U.S. authorities have attempted to enforce similar restrictions across the country, with variances by city and state. New York City bars are obliged to serve something “similar in quality and substance to sandwiches and soups” which has led to the likes of a “Compliance Special” which is pimento cheese in a roll for $1. Bars in Texas were permitted to reopen and serve food in partnership with food trucks, but that state also carries a law that defines a bar by revenue percentage: Anywhere that makes 51 percent or more from alcohol sales is a bar. In Washington D.C., bars had to package up food to qualify for cocktail delivery, putting popcorn and peanut butter and jam sandwiches alongside Negronis and Old Fashioneds. The U.K. government has moved to counter this, reframing the coronavirus legislation for December 2020 onwards to state that pubs must close “unless operating as restaurants.”

For comparison, in October, those coronavirus tier restrictions in the U.K. split the country into “medium,” “high,” and “very high” COVID-19 risk areas based on the number of coronavirus cases per 100,000 people. In the “very high” risk tier, pubs and bars had to close — again, except those that could serve a “substantial meal.”


These rules are inextricably connected to coronavirus support from the government. Rishi Sunak extended the coronavirus furlough scheme to March 2021 in November, preventing its replacement with the Job Support Scheme (JSS), which would have fundamentally changed the way that the government addressed restaurants’ needs on staff costs. Sunak also introduced a two-thirds’ wages grant system for businesses that had to close in tier 3, which has now been overridden by the furlough scheme.

The furlough scheme, which paid 80 percent of wages up to £2,500 per month, was designed for a national lockdown.
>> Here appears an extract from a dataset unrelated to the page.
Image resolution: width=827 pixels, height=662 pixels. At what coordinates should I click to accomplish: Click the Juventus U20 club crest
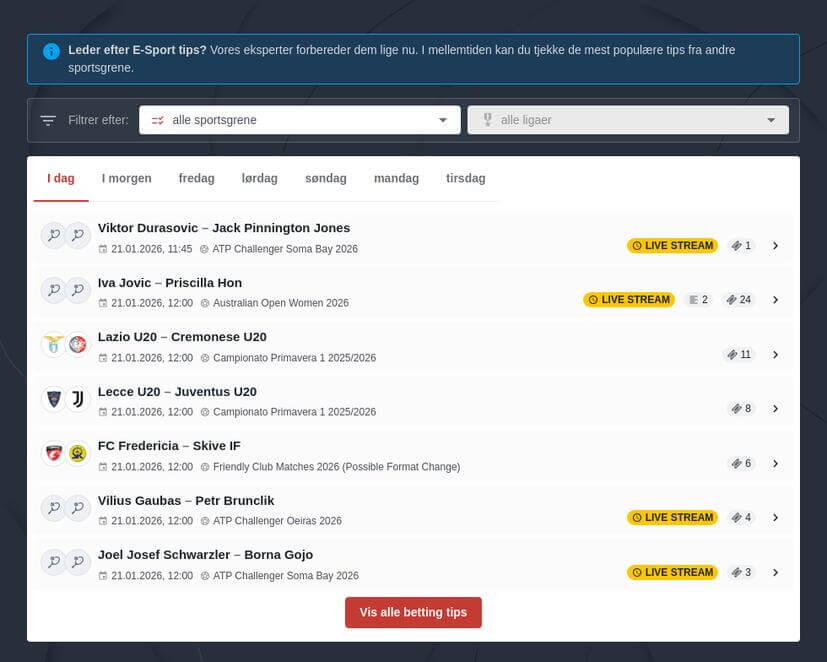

Restaurants, pubs, and bars were unilaterally ordered to close by the government, so the government paid for staff in those businesses to keep their jobs. Then, in July, restaurants, pubs, and bars were unilaterally allowed to reopen — with reduced capacity and social distancing guidelines that depress revenue, but staff that couldn’t return to work because hours weren’t available could remain on the furlough scheme.

It’s now back until March because the new JSS revolved around “viable jobs.” Staff were only eligible if they could work one-third of their hours, and the government only contributed 22 percent of a total wage proportion of 77 percent, based on someone working one-third of their hours. Employers were expected to pay the rest, and this was revised to a 5 percent employer and 61 percent government contribution after backlash, before being scrapped altogether.

While the departure of the JSS reduces tension between restrictions that make jobs unviable being supported by money for viable jobs, it remains that restaurants under tier two, and pubs that can operate as restaurants, are being allowed to open under severely restricted trading conditions while not being allowed to claim further financial relief. Local authorities are able to give £1,500 grants for every fourteen days a business is closed in tier three, but a pub in tier two that can’t serve food can only claim up to £2,100 a month, despite being in an identical financial position.

What ultimately matters is that it represents a larger lacuna in current government policy. The more businesses are eligible to stay open under government policy, the fewer businesses are eligible to claim substantial governmental support. And if trade and employment are so restricted that being open is actually non-viable, those restaurants and pubs operating under tier two coronavirus regions cannot claim enhanced support, because the government never legally forced them to close.

Defining a “substantial meal” is deeper than it seems.